While such precedent has since been overruled by the Supreme Court’s 2012 opinion in Setser v. U.S., Gregory said the BOP should have used its discretion to “weigh heavily what the state judge did say, rather than what the federal judge did not and could not say.”
However, Gregory said these instructions were not followed.
“The BOP disregarded these instructions on remand,” Gregory said. “The BOP again asked the federal sentencing court whether it would have ordered that Mangum serve his federal sentence concurrently with or consecutive to his state sentence. The BOP’s letter clearly indicates that its nunc pro tunc determination would ultimately turn on the federal sentencing court’s response.”
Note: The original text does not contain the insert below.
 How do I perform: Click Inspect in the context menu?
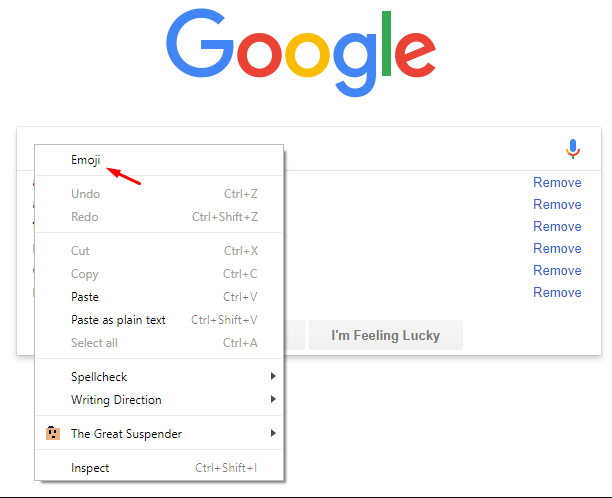90,468
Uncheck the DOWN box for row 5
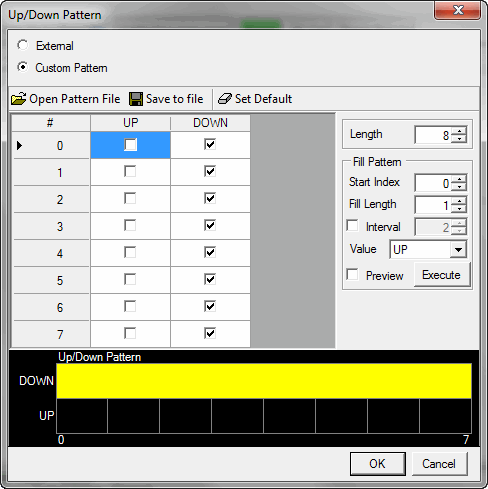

Elsewhere in the opinion, Gregory objected to the BOP’s characterization of the 4th Circuit’s orders as “dicta” and its failure to explain this characterization or to consider the state court’s opinion on Mangum’s sentence. He also criticized the North Carolina Eastern District court for having “overlooked the flaws in the BOP’s analysis” when Mangum filed his motion to compel.
Ultimately, while the BOP is not bound by the state court’s sentencing, Gregory said the state court’s opinion “is entitled to more weight than the BOP gave it.”
Lineberry and Burchard handled the appeal, with the assistance of their professor, Stephen Braga, as part of the year-long litigation clinic. The students argued the case just weeks into their fall semester.
“The team was so committed to securing a just outcome for Mr. Mangum, and Amanda did a phenomenal job of stressing his humanity,” Burchard said. “We are so pleased that his case will now receive the consideration it deserves.”
The U.S. Attorney’s Office in the Eastern District of North Carolina declined to comment.